Published Sep 24, 2019While Joaquin Phoenix is not too interested in discussing the potential real-life implications of the violence in his new movie Joker, the conversation rages on. Up next, the families of the victims of the Aurora shooting have spoken out.
In 2012, during a screening of Christopher Nolan's The Dark Knight Rises, a man with a gun entered a theatre screening the film and murdered 12 people. Now, those victims' families have addressed Todd Phillips' new Joker film in a letter to Warner Bros.
As The Hollywood Reporter explains, five family members of the Aurora shooting victims sent a letter to Warner demanding that they take the implications of gun violence seriously.
"We want to be clear that we support your right to free speech and free expression," the letter says. "But as anyone who has ever seen a comic book movie can tell you: with great power comes great responsibility. That's why we're calling on you to use your massive platform and influence to join us in our fight to build safer communities with fewer guns."
Speaking with THR, the group's leader Sandy Phillips (no relation to Todd) said she is afraid that the film could inspire another killer. "My worry is that one person who may be out there — and who knows if it is just one — who is on the edge, who is wanting to be a mass shooter, may be encouraged by this movie.
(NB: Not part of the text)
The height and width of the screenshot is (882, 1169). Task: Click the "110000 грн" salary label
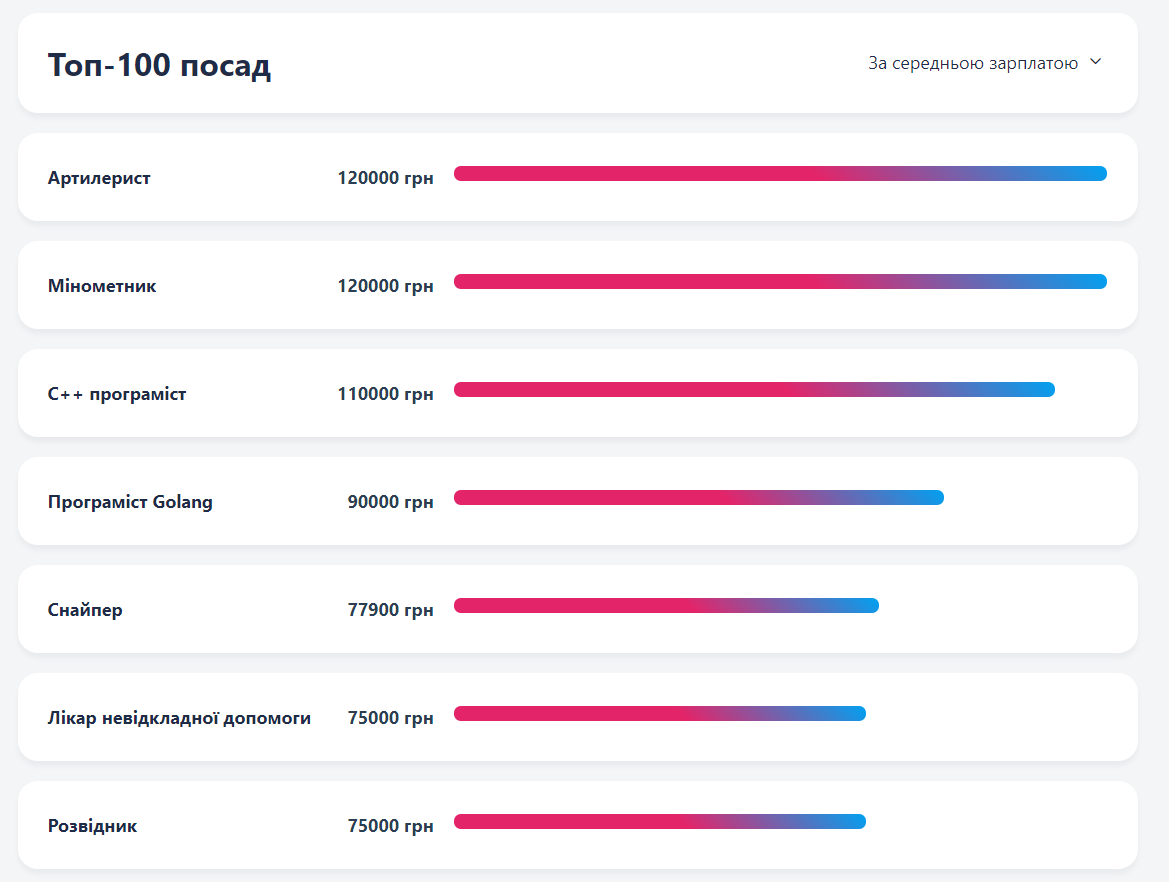click(385, 394)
And that terrifies me," she said.
The Aurora cinema where the shooting took place will not screen Joker when it opens next month. Warner Bros. has not made an official response to the letter from the victims' families.
Speaking with IGN, however, Todd Phillips defended his film. He said, "The movie makes statements about a lack of love, childhood trauma, lack of compassion in the world. I think people can handle that message.... It's so, to me, bizarre when people say, 'Oh, well I could handle it. But imagine if you can't.' It's making judgments for other people and I don't even want to bring up the movies in the past that they've said this about because it's shocking and embarrassing when you go, oh my God, Do the Right Thing, they said that about [that movie, too]."
Phoenix, for his part, also addressed concerns about the film's violence with IGN. "Well, I think that, for most of us, you're able to tell the difference between right and wrong," he said. "So I don't think it's the responsibility of a filmmaker to teach the audience morality or the difference between right or wrong. I mean, to me, I think that that's obvious."
Joker has achieved mass critical acclaim and is expected to bring in between $80 and $90 million USD when it opens on October 4. Read Exclaim!'s review of Joker.
UPDATE (9/24, 4:45 p.m. EDT): Warner Bros. has issued a statement about Joker and how it relates or does not relate to gun violence. It reads as follows:
Gun violence in our society is a critical issue, and we extend our deepest sympathy to all victims and families impacted by these tragedies. Our company has a long history of donating to victims of violence, including Aurora, and in recent weeks, our parent company joined other business leaders to call on policymakers to enact bi-partisan legislation to address this epidemic. At the same time, Warner Bros. believes that one of the functions of storytelling is to provoke difficult conversations around complex issues. Make no mistake: neither the fictional character Joker, nor the film, is an endorsement of real-world violence of any kind. It is not the intention of the film, the filmmakers or the studio to hold this character up as a hero.